La provincia de Santa Fe pagó más de 100 millones de pesos en recompensas durante los últimos dos años, según informó la secretaria de Asuntos Penales, Lucía Masneri. La herramienta, vigente desde hace tiempo, comenzó a utilizarse con mayor frecuencia a partir de diciembre de 2023, tras el cambio de signo político en la Casa Gris.
Entre principios de 2024 y principios de 2025, el Poder Ejecutivo contribuyó al avance de causas de alto impacto en Rosario mediante el ofrecimiento de dinero a testigos. Así se resolvió el asesinato de Bruno Bussanich y otro de los tres homicidios vinculados al crimen del playero.
En julio pasado, el Ministerio de Justicia y Seguridad autorizó una recompensa de 10 millones de pesos por la captura de Damián Reifenstuel, imputado por el asesinato de Ivana Garcilazo tras el clásico rosarino del 30 de septiembre de 2023. Reifenstuel fue detenido el 25 de febrero de 2025 en Bolivia, y la provincia abonó el monto ofrecido.
Según detalló Masneri, el programa de recompensas requiere equilibrar la publicidad necesaria para que la gente sepa que aportar datos será compensado, con la protección de la identidad de los informantes. “Lo ideal es que, sobre todo en los casos de alto perfil, nadie se ponga a buscar en su círculo quién pudo haber aportado esa información”, señaló.

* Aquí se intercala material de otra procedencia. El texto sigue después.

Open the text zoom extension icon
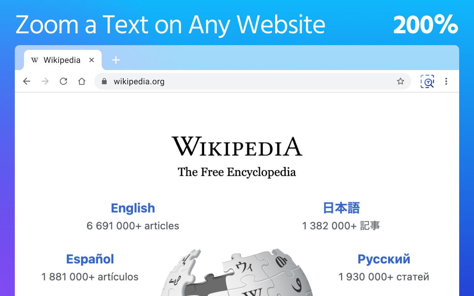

De las cinco recompensas pagadas en los últimos diez meses, solo dos se completaron con el monto fijado previamente. El dinero abonado equivale a más del 70% del presupuesto de 103 millones de pesos asignado a solicitudes del Ministerio Público de la Acusación (MPA).

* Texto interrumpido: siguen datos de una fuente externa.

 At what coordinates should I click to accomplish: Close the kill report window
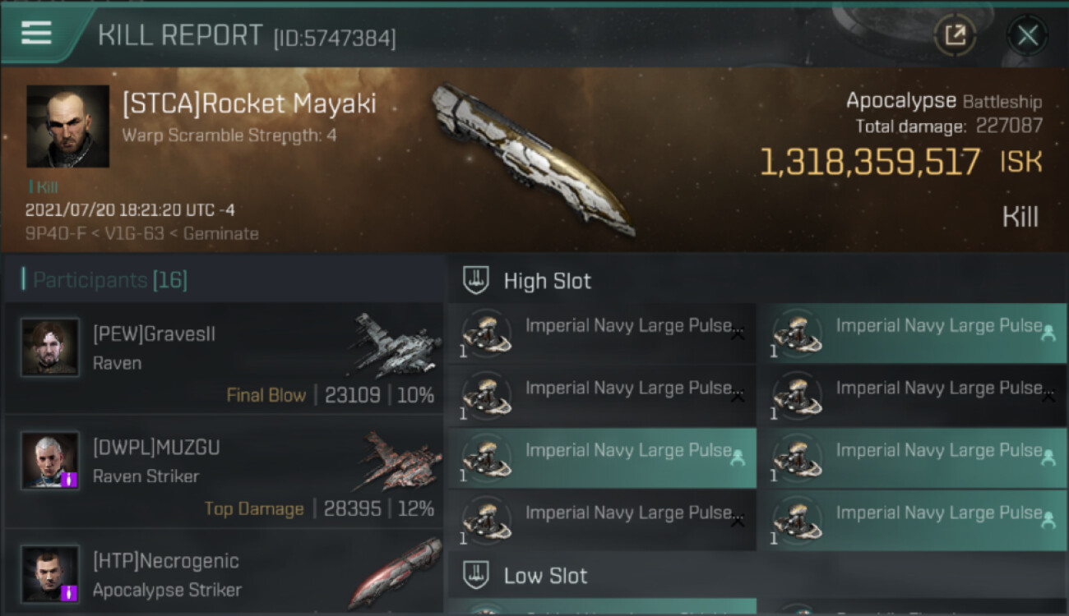click(1027, 35)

Entre los detenidos más recientes se encuentra Alexis Emanuel “Chamí” Mendoza, miembro de la banda Los Menores, capturado el 8 de marzo. Por su arresto se autorizó el pago de 22 millones de pesos sobre un total de 30 millones previstos. Otro caso fue el de Gerardo Sebastián “Dibu” Gómez, detenido en Dock Sud el 26 de agosto, por quien se ofrecieron 35 millones y se abonaron 15 millones.

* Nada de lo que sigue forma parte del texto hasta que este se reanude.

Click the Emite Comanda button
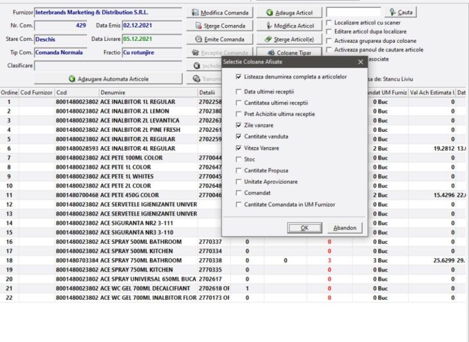 (220, 40)
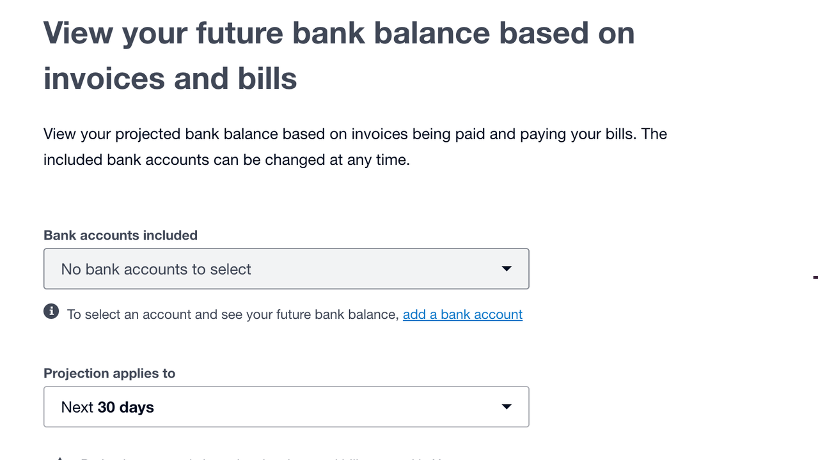Click the "Projection applies to" label

109,373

La recompensa completa se pagó por Fernando Andrés “Colo” Cappelleti, capturado en barrio Martin, y por Damián Reifenstuel. En ambos casos se entregaron los montos fijados por resolución oficial.
En paralelo, el gobierno evalúa sumar un programa de desarme voluntario. Según fuentes oficiales, la iniciativa pagaría por la entrega de armas de fuego “siempre que no tengan un resultado positivo compatible con un homicidio”. También se analiza la posibilidad de lanzar recompensas sin un pedido judicial concreto, para abordar casos como trata de personas.